Charts in Hand, Ross Perot Returns to Prime-Time TV

IT seemed just like old times as Ross Perot took to the airwaves in one of his "infomercials" Sunday night. There he was on the small screen again, cajoling, berating, explaining, and offering such folksy sayings as: "It's time to pick up a shovel and clean out the barn." Even his famous flip charts were much in evidence.

For a moment it was hard to remember that the presidential campaign ended months ago and that Mr. Perot is no longer running for president ... or is he? At any rate, he didn't ask for votes on Sunday night. Instead, the Texas tycoon asked viewers to flood his mail with $15 checks to join his United We Stand America organization.

Perot also asked viewers to vote in a "national referendum" on such issues as a balanced-budget constitutional amendment, eliminating the electoral college, and getting rid of special-interests' influence on politics.

His organization distributed more than 30 million ballots through TV Guide and there seemed little doubt that the loaded questions would produce the kind of positive response Perot wanted.

The whole affair - including air time and the ballots' distribution - cost the Texan $700,000. If he keeps blowing his bankroll at this rate he should be broke sometime around the middle of the 22nd century. Backing Boris

Clinton administration officials and leading congressmen continue to offer cautious praise for Russian President Boris Yeltsin, who is heading for a showdown with the Congress of People's Deputies over his declaration of "special rule" this weekend.

The United States ambassador to the United Nations, Madeleine Albright, said Sunday that the US stands behind the "massive revolution" the Russian president is trying to carry out in the face of impeachment moves in the Russian parliament.

Senate minority leader Robert Dole (R) of Kansas urged President Clinton to move the April summit from Vancouver, British Columbia, to Moscow to show the Russian people that the US stands behind Mr. Yeltsin. "I think President Clinton has a real opportunity here to go down in history as someone who may have saved democracy in that part of the world," Senator Dole said on CNN's "Newsmaker Sunday."

With the exception of Ms. Albright, administration officials generally kept a low profile Sunday as they waited to see how the confrontation between the reformist president and the hard-line parliament would unfold. A PC White House

Forget "snail mail." Now you can tell the White House what you think of the president's policies electronically.

Subscribers to three popular on-line services - CompuServe, America Online, and MCI Mail - can receive information on their computers directly from the White House and can even send the president electronic mail, known as E-Mail, if they want. There are more than 1.3 millions subscribers among the three services.

Another service, Prodigy Services Company, is setting up a "Write to Washington" feature that will allow its 2 million subscribers to send computer mail not only to the president but to Cabinet members and to members of Congress, says Renee Russak, senior producer in Prodigy's editorial development section.

About 500 to 700 pieces of E-Mail arrive each day at the White House. Right now, there aren't enough computer terminals or operators to answer the mail on-line. So the computer mail is sent on discs to the correspondence section of the White House. Hard copies are made and individual letters are answered the old-fashioned way - by US mail. But that's just temporary.

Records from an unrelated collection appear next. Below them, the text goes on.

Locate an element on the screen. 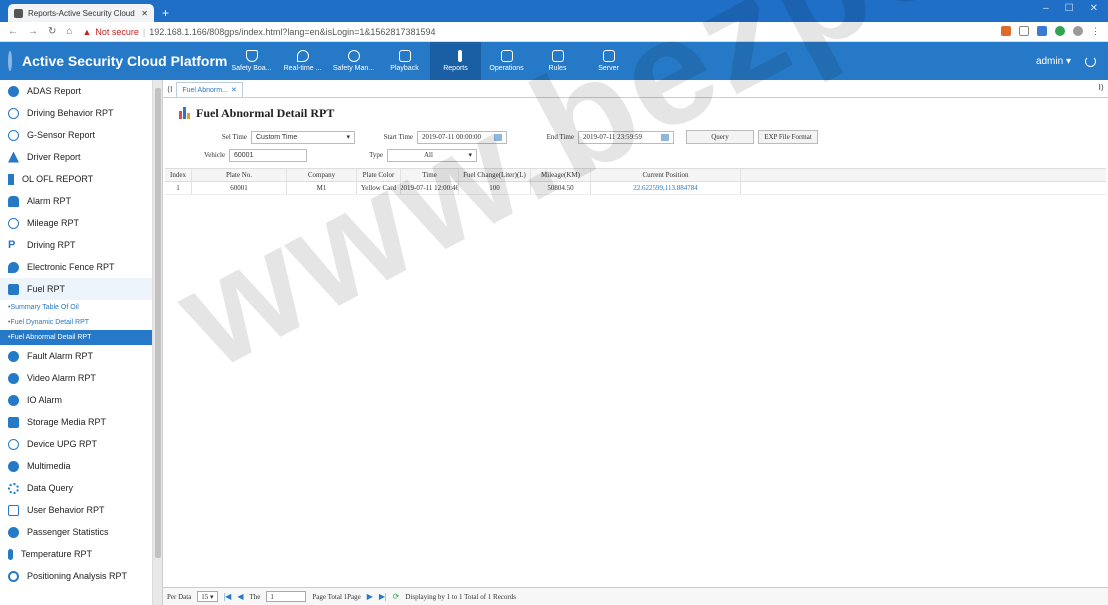 The height and width of the screenshot is (605, 1108). refresh-icon: ⟳ is located at coordinates (396, 596).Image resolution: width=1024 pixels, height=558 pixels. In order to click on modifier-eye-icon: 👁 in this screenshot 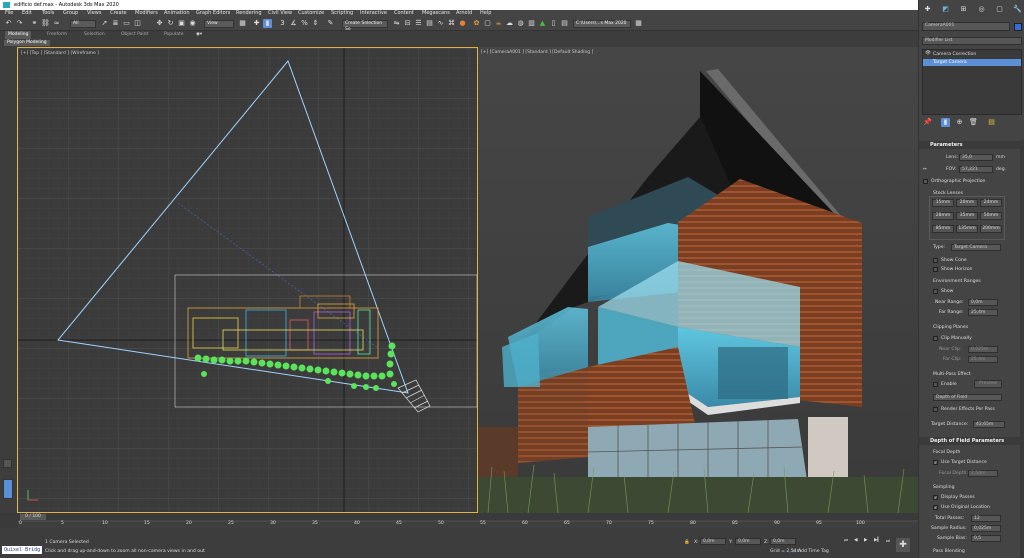, I will do `click(928, 54)`.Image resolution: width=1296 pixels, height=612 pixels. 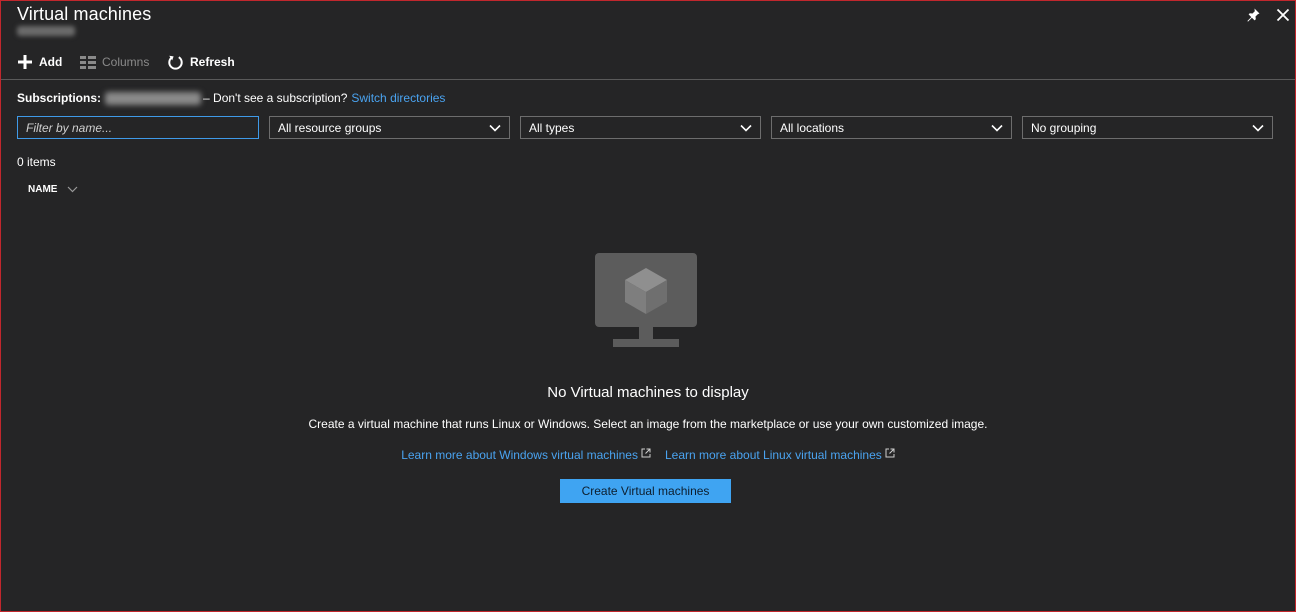 I want to click on filter-by-name-field, so click(x=138, y=128).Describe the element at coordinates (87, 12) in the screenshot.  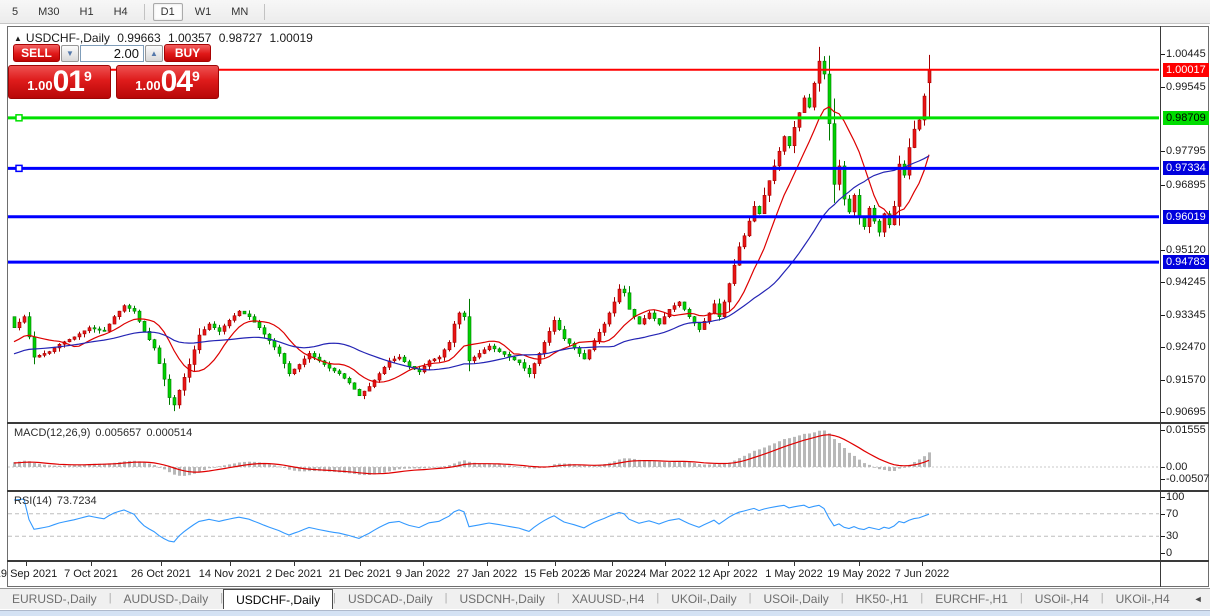
I see `period-button-h1: H1` at that location.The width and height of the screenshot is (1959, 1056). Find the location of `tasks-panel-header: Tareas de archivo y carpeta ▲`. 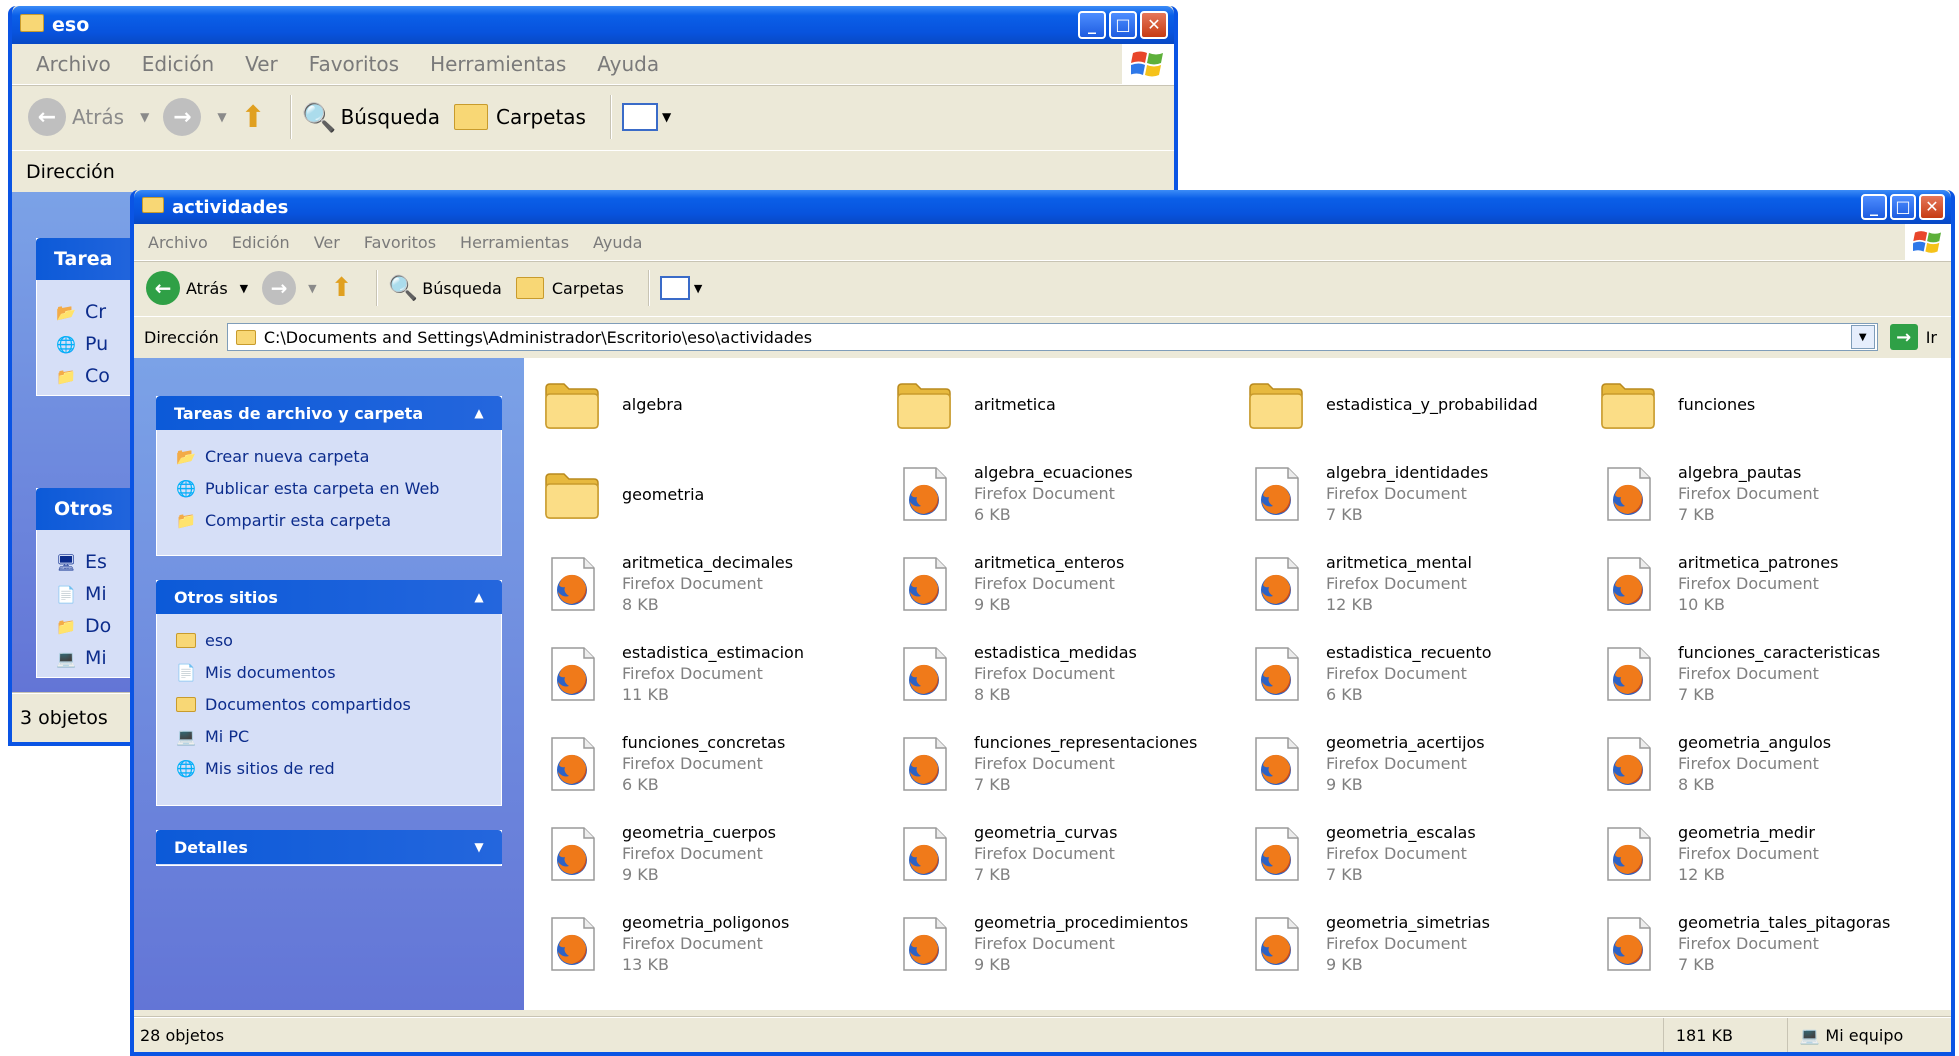

tasks-panel-header: Tareas de archivo y carpeta ▲ is located at coordinates (329, 413).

"We are working toward being able to accept E-Mail electronically and to send it electronically. My goal is to have that in place by the first of the year," says Jock Gill, one of the White House's communications specialists.

Another goal: The White House whiz kids want President Clinton, whose computer screen name is "Clinton Pz," to sit down for a live "on-line town hall" with home computer buffs. The techies assure the world that, unlike his predecessor, this president knows his floppies from his mouse.